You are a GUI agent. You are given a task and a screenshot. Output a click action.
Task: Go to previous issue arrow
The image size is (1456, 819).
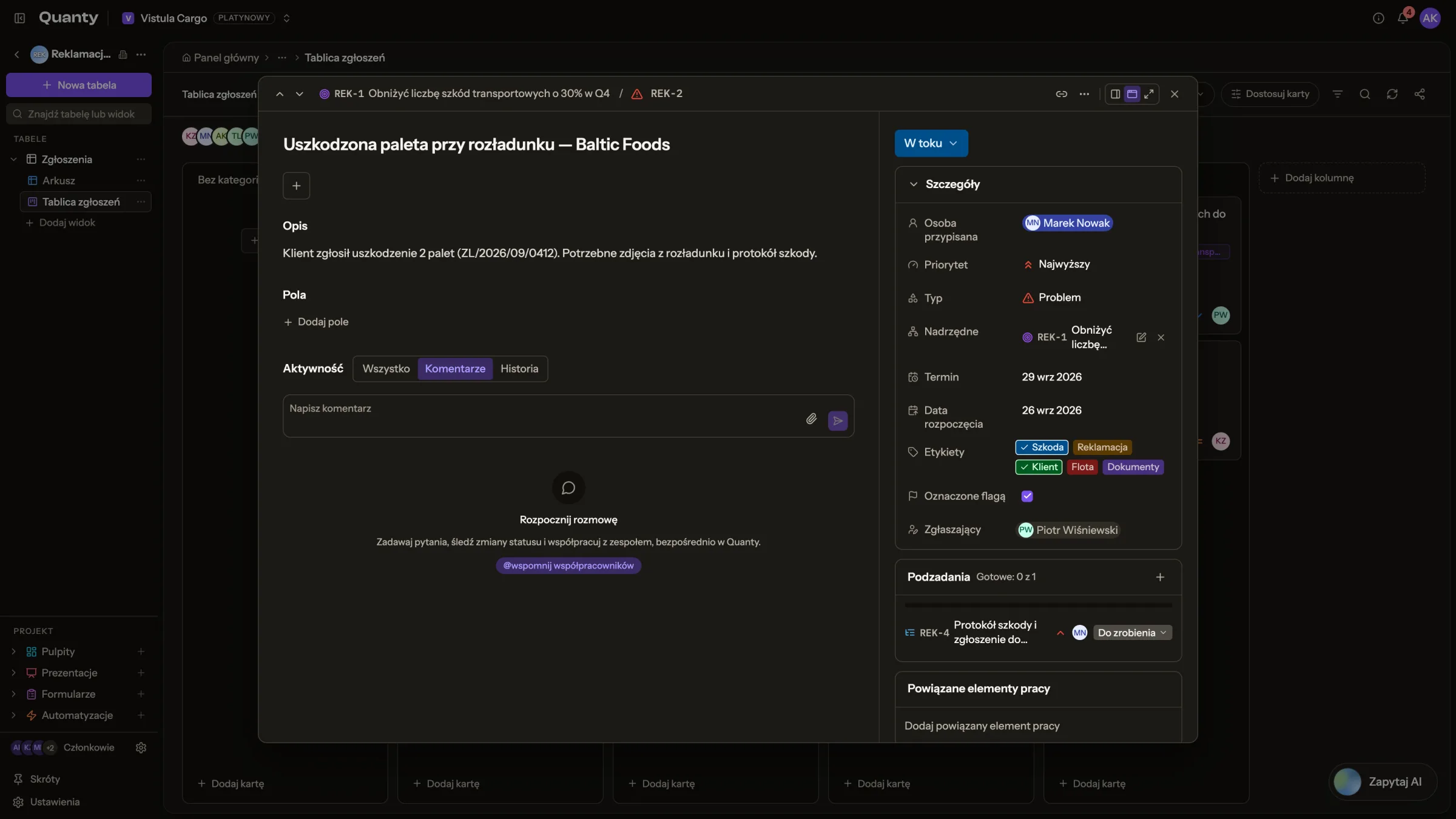click(x=280, y=94)
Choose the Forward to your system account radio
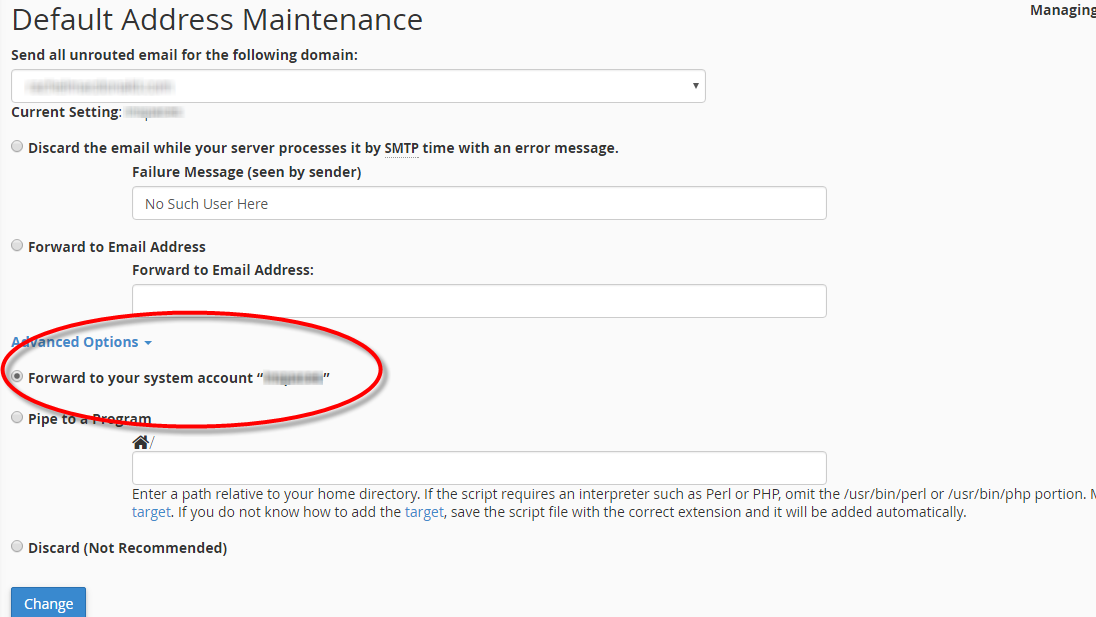The image size is (1096, 617). click(17, 377)
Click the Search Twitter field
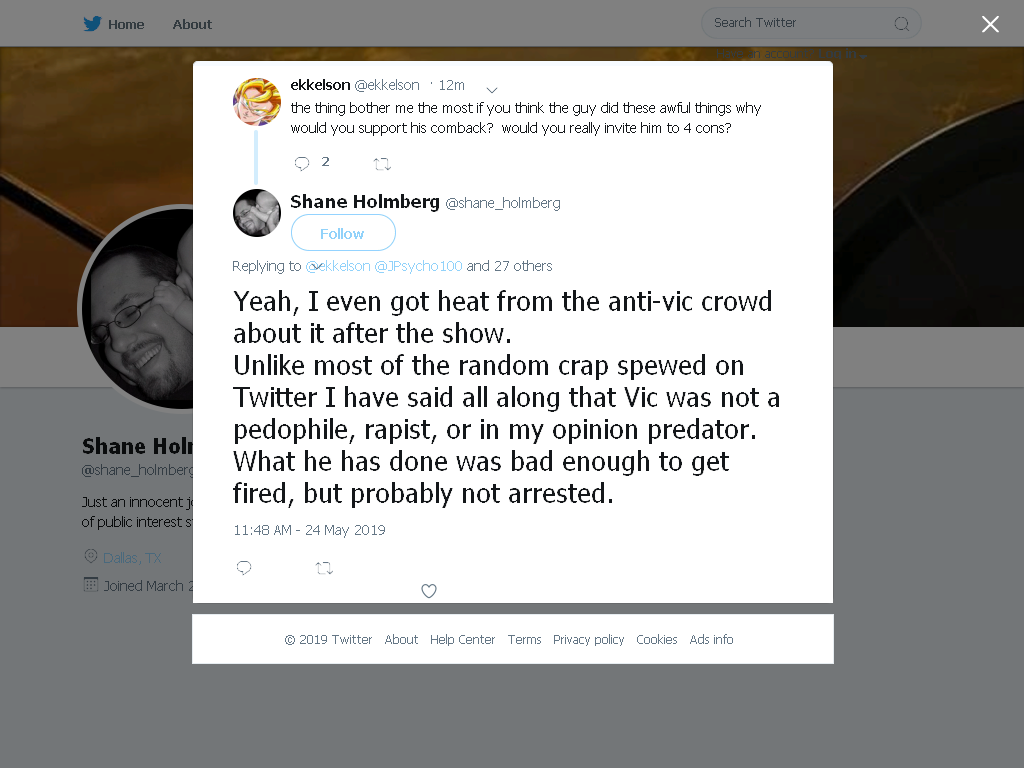This screenshot has width=1024, height=768. pos(810,24)
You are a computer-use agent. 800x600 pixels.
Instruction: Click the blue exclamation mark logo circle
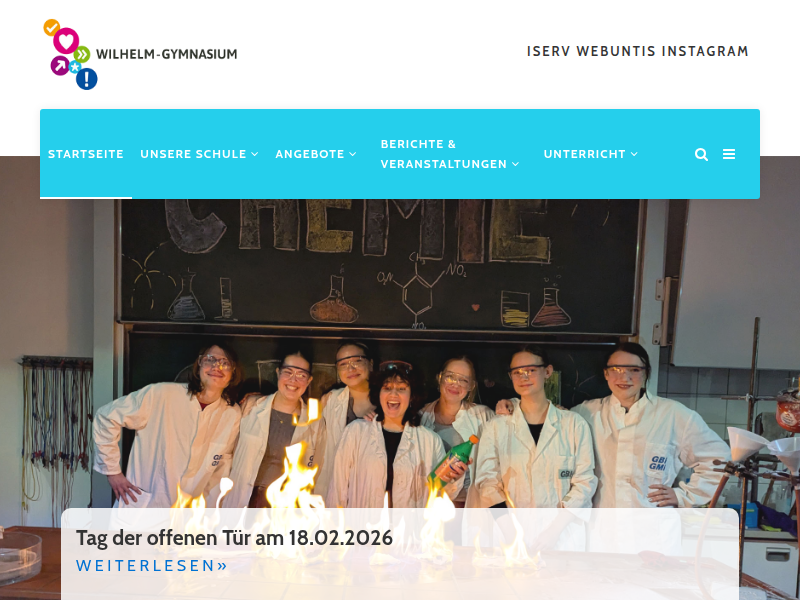87,79
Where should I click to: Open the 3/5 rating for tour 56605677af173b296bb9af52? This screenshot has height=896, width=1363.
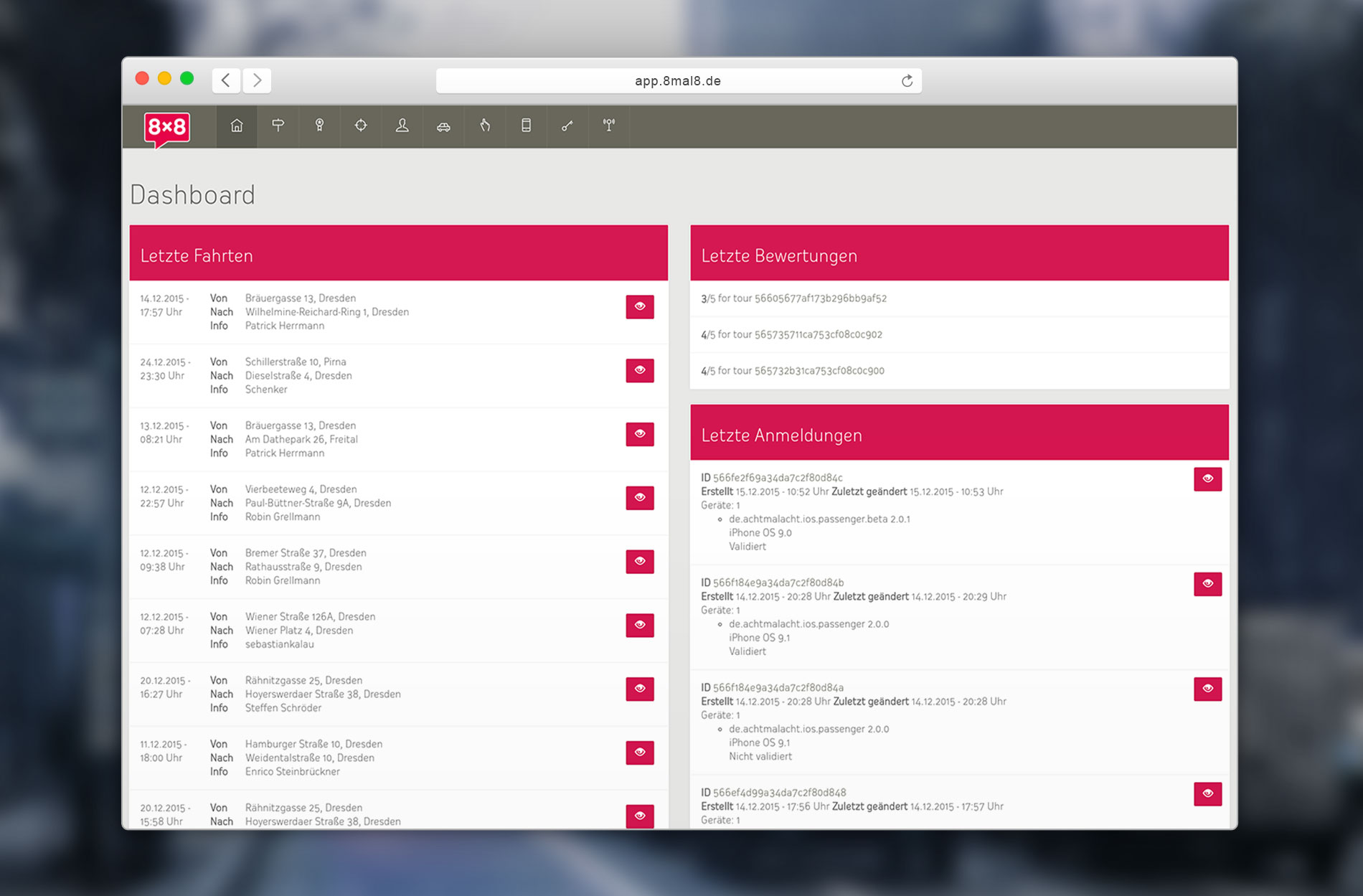click(793, 298)
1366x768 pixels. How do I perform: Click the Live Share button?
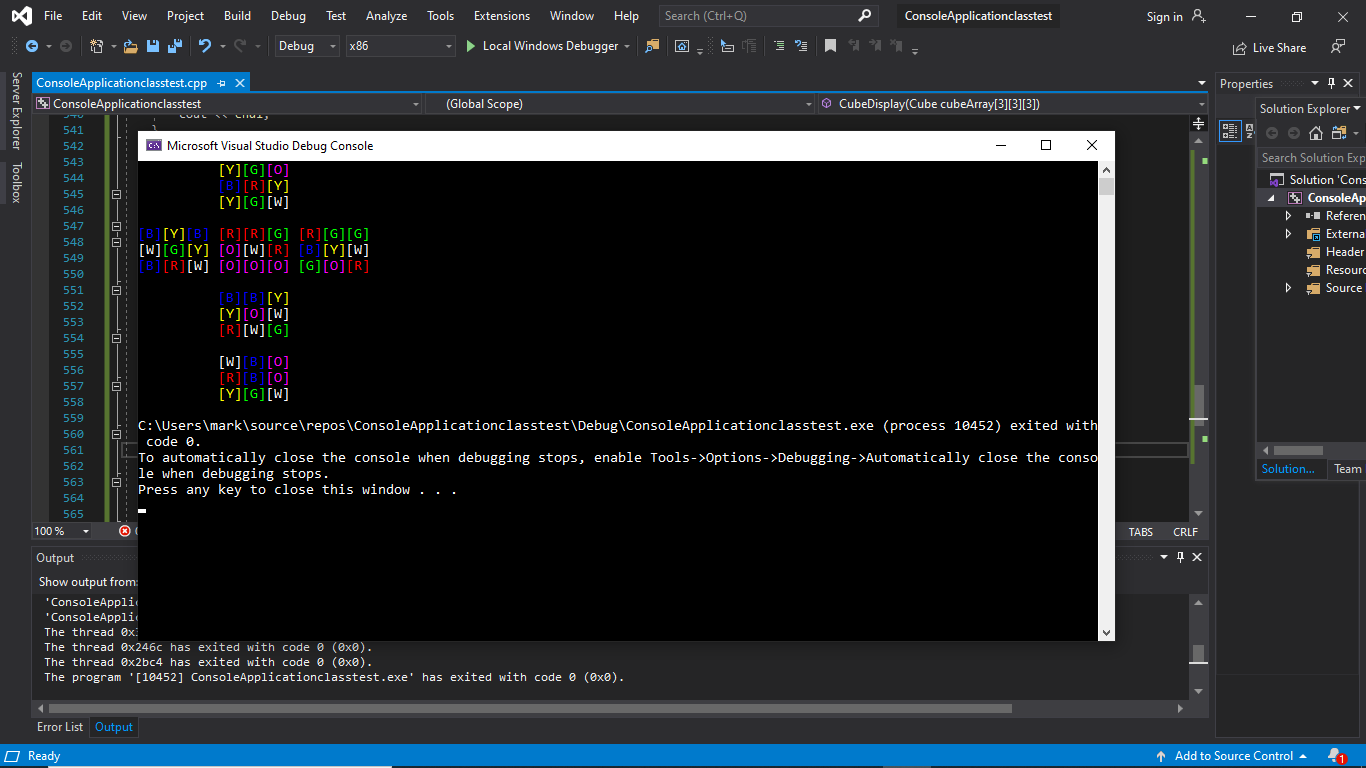pos(1270,47)
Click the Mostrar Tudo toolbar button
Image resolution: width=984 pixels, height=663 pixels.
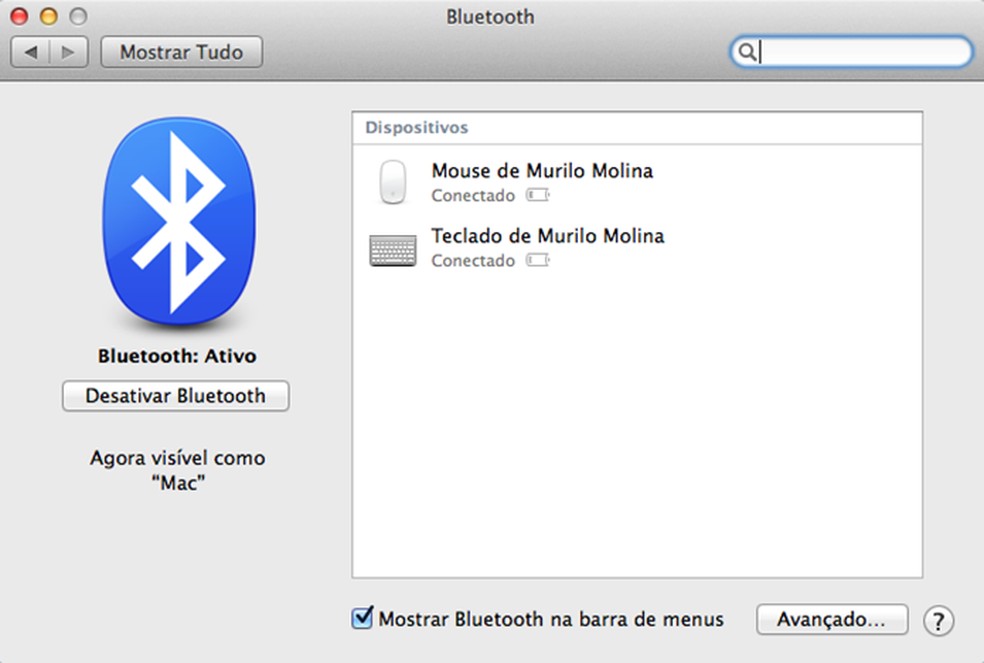point(181,51)
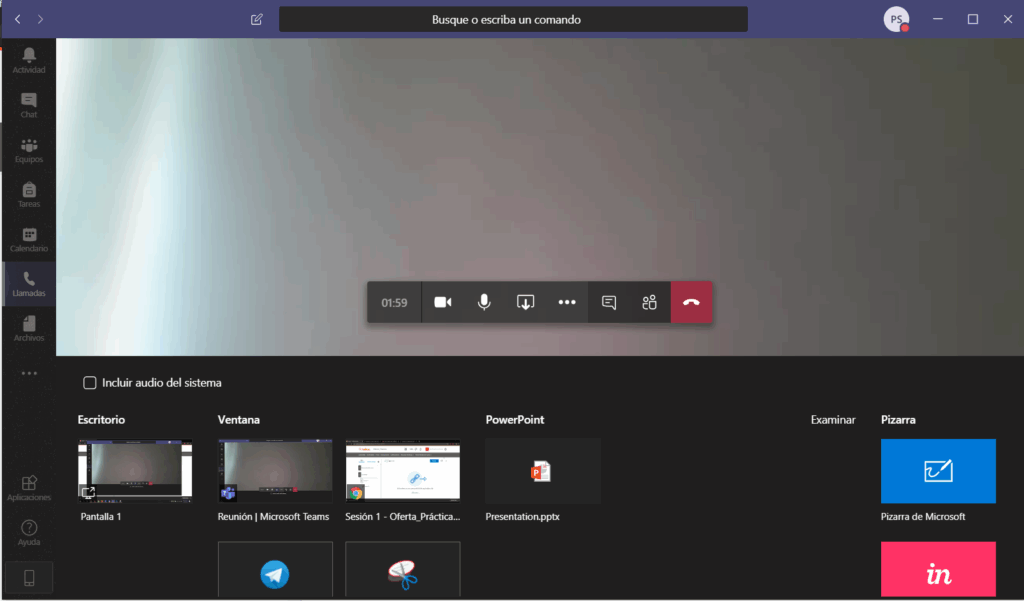Click the Examinar link
The height and width of the screenshot is (601, 1024).
833,420
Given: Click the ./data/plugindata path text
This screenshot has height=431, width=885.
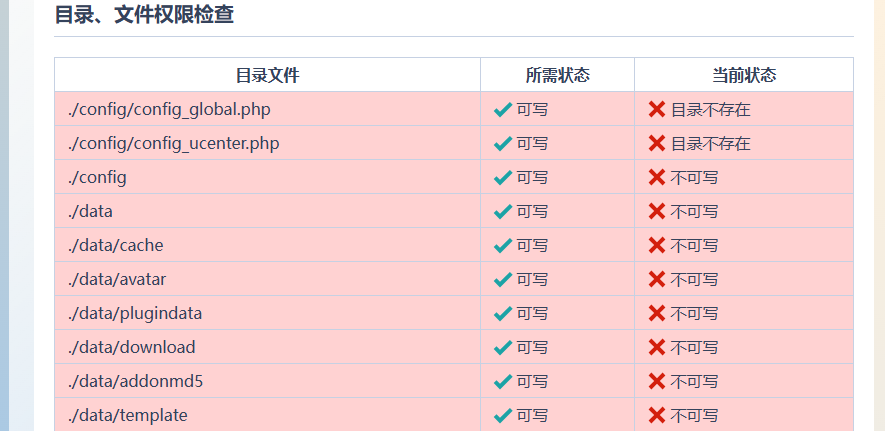Looking at the screenshot, I should [135, 313].
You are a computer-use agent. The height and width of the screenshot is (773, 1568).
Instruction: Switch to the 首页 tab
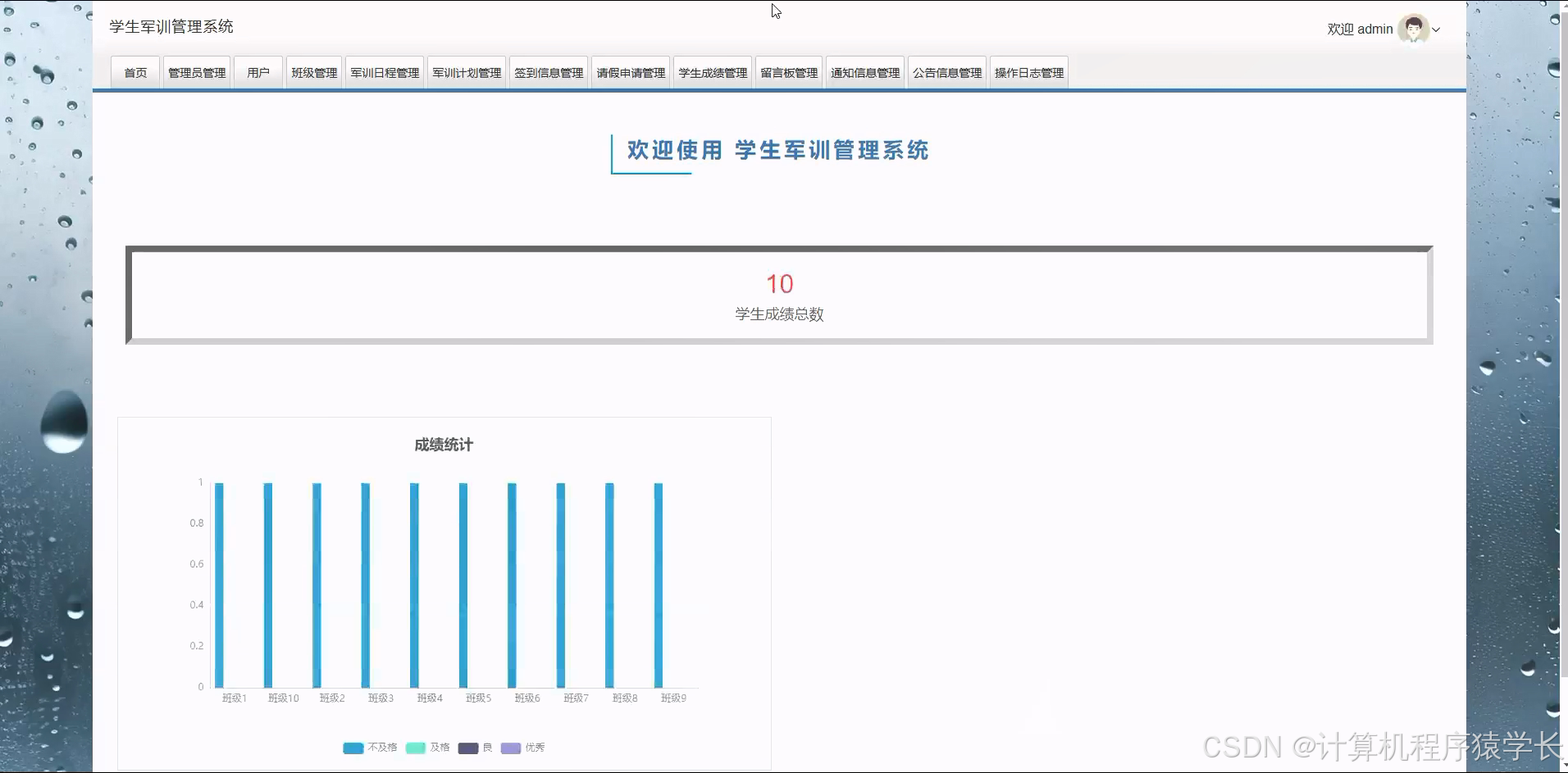point(134,72)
● ● ● ● ● ● ●
* [请求] 统计上面的记录中有多少行含有字符串“pixels”，只写出行数。

* [回复] 3